The object of excise taxation are[1] operations on sale of excisable goods[2]. At the same time, the gratuitous transfer of ownership of excisable goods is equated to the sale of excisable goods.
It would seem that from the above, an unambiguous answer to the question about the need to recognize the object of taxation of excise duty operations on the transfer of alcoholic promotional products can follow. However, in practice, there are some aspects that do not allow to draw such unambiguous conclusions, for example:
Whether it is possible to qualify promotional products as goods for the purposes of Articles 38 and 39 of the Tax Code. It can be assumed that promotional products do not meet the relevant characteristics because they are not actually intended to be sold as a separate product (i.e. cannot be sold outside of a promotional event);
Is it possible to qualify the transaction on the transfer of promotional products as a sale for the purposes of Article 39 of the Tax Code. It can be assumed that such a transaction will not meet the criteria of "sale", because its purpose will be advertising and attracting the attention of consumers, rather than the transfer of ownership of the goods.

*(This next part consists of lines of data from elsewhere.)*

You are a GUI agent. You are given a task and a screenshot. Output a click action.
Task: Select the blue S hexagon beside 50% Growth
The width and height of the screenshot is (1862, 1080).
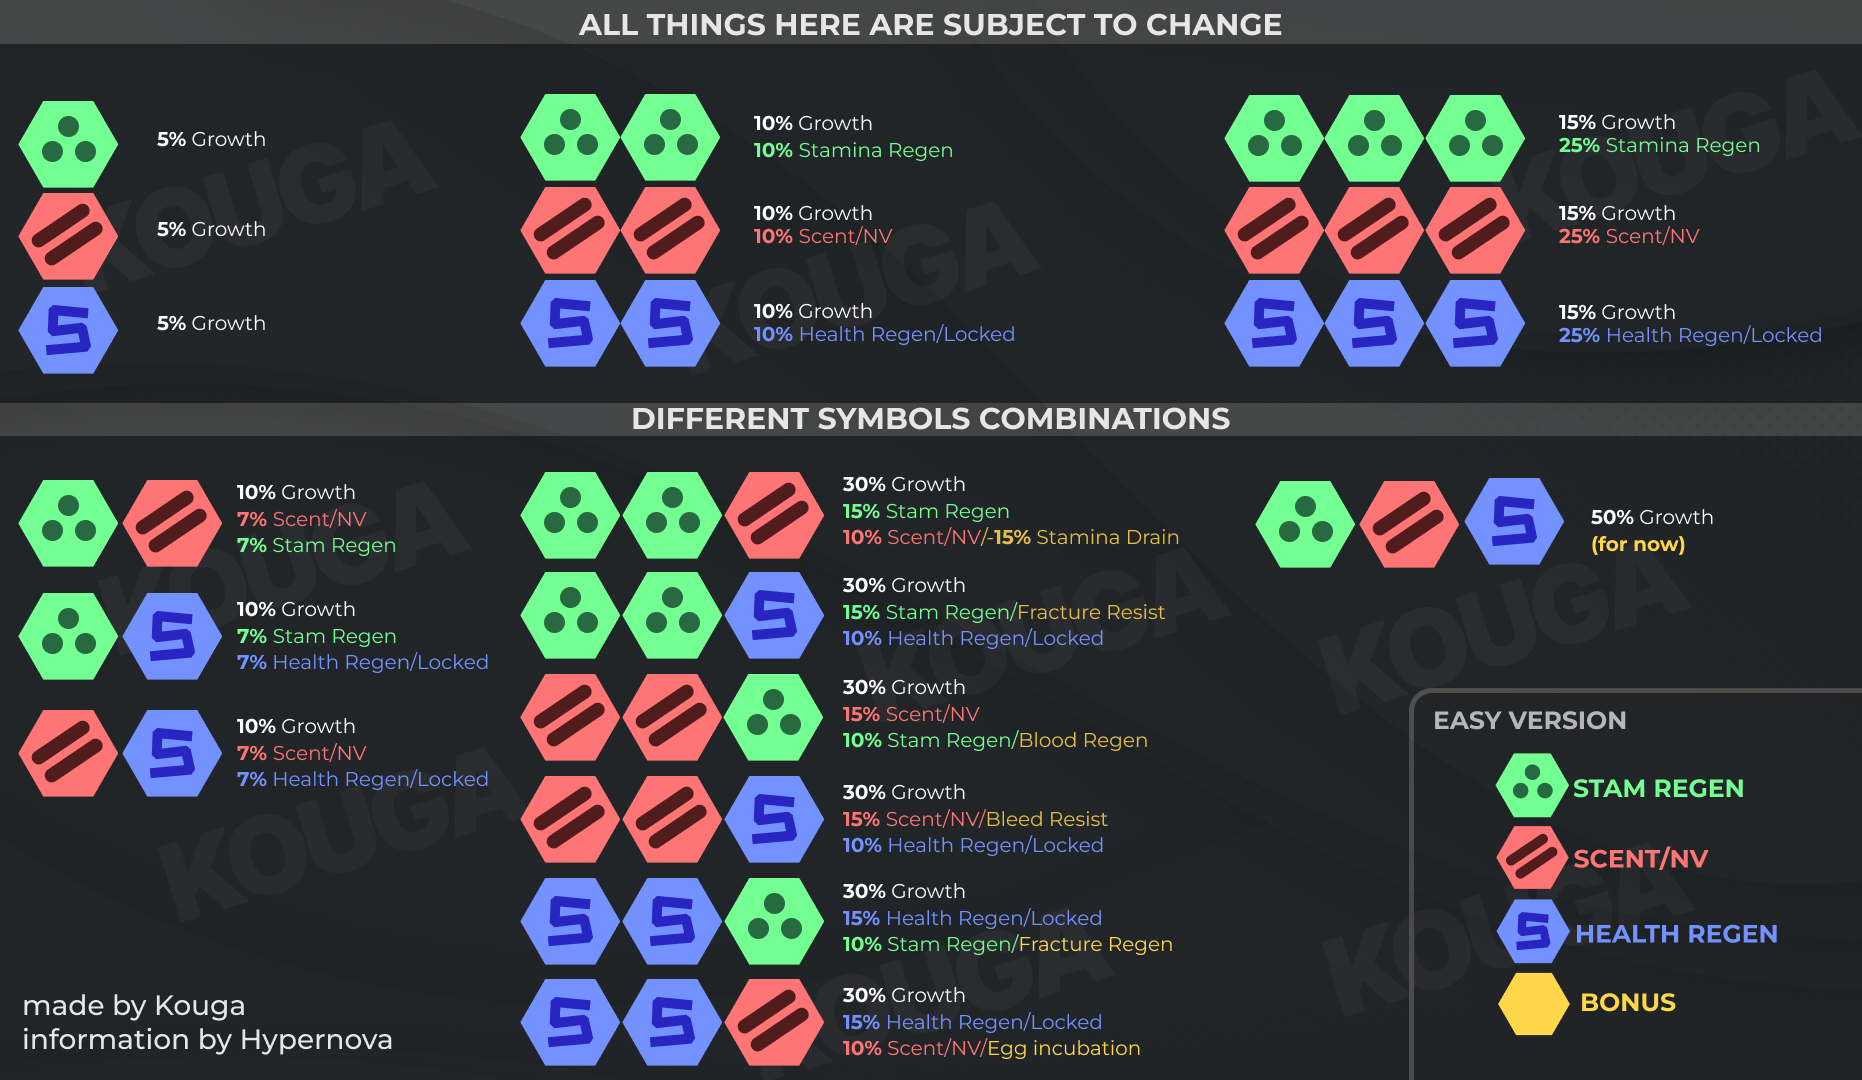(x=1514, y=522)

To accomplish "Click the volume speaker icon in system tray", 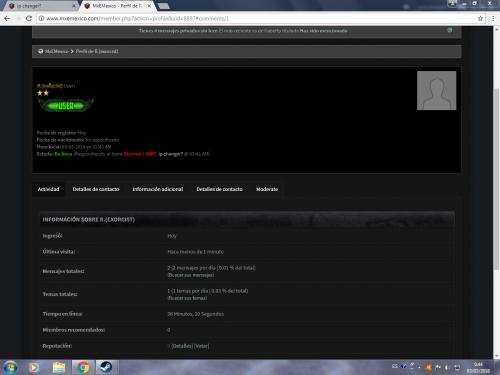I will (447, 367).
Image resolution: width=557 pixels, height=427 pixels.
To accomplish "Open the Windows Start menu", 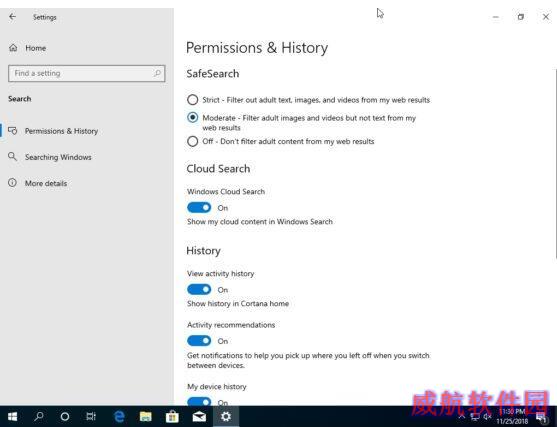I will (x=12, y=416).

At the same time, the above approach is not currently supported by the Ministry of Finance of Russia[3] and the Federal Tax Service of Russia[4]. These departments believe that when conducting a promotion campaign the taxpayer actually transfers ownership rights to excisable goods to an indefinite circle of persons participating in the promotion campaign. As a consequence, according to the legal position of the Ministry of Finance of Russia and the Federal Tax Service of Russia, the transaction on the transfer of promotional goods (alcohol products) is recognized as an object of excise taxation[5].
Given the above, we believe that in order to avoid controversial situations businesses in the planning of their activities should take into account the above position of regulatory authorities on the taxation of transactions for the transfer of promotional goods (alcoholic products).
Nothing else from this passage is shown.